Saturday, August 6, 2016

Miracle Material-Graphene

2D Material

Today’s materialistic world is constantly on verge of searching something that has reduced size, weight, but has kicking performance. Everything you could have imagined a few decades back is reality now that too in the adoption of nano-technology. Bronze age and Iron age has some meaning in itself as it is the hot topic of modern era. Concrete, stainless steel and silicon made the modern era possible. A new type of material containing single layer of atoms are emerging.

Known as two-dimensional materials, this class has grown within the past few years to include lattice-like layers of carbon (graphene), boron (borophene) and hexagonal boron nitride (aka white graphene), germanium (germanene), silicon (silicene), phosphorous (phosphorene) and tin (stanene). Every 2D material has exciting properties and can be combined like Lego bricks to build more new materials. Graphene is stronger than steel, harder than diamond, lighter than almost anything, transparent, flexible, and an ultrafast electrical conductor. It is also impervious to most substances except water vapor, which flows freely through its molecular mesh.


Hexagonal boron nitride has been combined with grapheme and boron nitride to improve the contents of lithium-ion batteries and supercapacitors. By reducing the volume but still packing more energy, the charging time is reduced, battery life is being extended and lower weight and waste for every electrically driven devices from phones to the electric vehicles.
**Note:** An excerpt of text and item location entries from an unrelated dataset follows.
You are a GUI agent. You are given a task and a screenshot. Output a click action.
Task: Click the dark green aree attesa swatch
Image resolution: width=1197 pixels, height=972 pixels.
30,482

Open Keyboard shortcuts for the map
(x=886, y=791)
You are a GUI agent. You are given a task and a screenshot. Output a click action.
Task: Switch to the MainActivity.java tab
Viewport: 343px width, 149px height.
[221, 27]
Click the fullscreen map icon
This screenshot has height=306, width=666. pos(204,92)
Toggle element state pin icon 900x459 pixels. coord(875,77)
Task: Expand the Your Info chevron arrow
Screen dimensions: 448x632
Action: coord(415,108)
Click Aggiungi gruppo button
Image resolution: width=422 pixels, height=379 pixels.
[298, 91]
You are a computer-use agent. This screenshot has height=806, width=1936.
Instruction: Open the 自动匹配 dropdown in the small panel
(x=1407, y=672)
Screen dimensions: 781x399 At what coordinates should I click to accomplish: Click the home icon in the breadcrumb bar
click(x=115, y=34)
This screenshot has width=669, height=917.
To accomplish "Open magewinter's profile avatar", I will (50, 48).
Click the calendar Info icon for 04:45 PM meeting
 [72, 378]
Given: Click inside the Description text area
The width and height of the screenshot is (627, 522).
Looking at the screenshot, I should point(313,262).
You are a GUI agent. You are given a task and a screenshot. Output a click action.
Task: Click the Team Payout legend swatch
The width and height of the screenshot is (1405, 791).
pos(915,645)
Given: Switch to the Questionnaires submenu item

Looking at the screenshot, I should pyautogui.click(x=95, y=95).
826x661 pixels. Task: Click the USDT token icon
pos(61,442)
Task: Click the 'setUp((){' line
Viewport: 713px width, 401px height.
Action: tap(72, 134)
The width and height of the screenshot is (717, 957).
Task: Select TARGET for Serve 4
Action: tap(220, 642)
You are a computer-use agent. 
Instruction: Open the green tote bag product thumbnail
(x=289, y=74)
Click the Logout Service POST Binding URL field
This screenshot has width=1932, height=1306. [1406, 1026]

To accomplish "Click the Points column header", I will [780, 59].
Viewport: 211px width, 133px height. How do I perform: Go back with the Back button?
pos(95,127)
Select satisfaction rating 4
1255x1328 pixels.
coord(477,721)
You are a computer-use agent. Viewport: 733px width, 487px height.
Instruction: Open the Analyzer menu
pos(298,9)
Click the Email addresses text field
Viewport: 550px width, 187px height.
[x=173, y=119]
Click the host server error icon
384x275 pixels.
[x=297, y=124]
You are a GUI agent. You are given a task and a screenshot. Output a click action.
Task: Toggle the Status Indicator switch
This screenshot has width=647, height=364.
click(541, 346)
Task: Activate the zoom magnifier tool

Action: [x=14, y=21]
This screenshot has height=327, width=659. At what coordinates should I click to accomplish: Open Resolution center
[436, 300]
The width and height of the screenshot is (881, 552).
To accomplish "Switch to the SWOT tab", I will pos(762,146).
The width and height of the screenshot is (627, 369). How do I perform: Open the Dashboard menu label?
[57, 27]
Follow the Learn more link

Whenever new materials enter the environment, toxicity is always a concern. It’s smart to be cautious and to keep an eye out for problems. Ten years of research into the toxicology of graphene has, so far, yielded nothing that raises any concerns over its effects on health or the environment. But studies continue.
      Merits:
  1.  Thinnest and strongest material  known
  2.   Superb conductor of both heat and electricity.
  3.  Used  in  the  production  of  high  speed  electronic  devices  responsible  for  fast  technological  changes.
  4.   Chemical sensors effective at detecting explosives.
  5.   Transistors  that  operate  at  higher  frequency  as  compared  to  others.
  6.    It  has  led  to  the  production  of  lower  costs  of  display  screens  in  mobile  devices  by  replacing  indium-based  electrodes  in  organic  light  emitting  diodes(OLED)  which  also  lower  power  consumption.
  7.  Used in the production of lithium-ion batteries that recharge faster. These batteries use graphene on the anode surface.
  8.   Storing Hydrogen for fuel cell powered cars.



Demerits:
  1.  Being  a  great  conductor  of  electricity, although it  doesn’t  have  a  band  gap (can’t  be  switched  off). Scientists are working on rectifying this.
  2. The  main  disadvantage  of  graphene  as  a  catalyst  is  its  susceptibility  to  oxidative  environments.
  3. Research has proven that graphene exhibits some toxic qualities. Scientists  discovered  that  graphene  features  jagged  edges  that  can  easily  pierce  cell  membranes,  allowing  it  to  enter  into  the  cell  and  disrupt  normal  functions.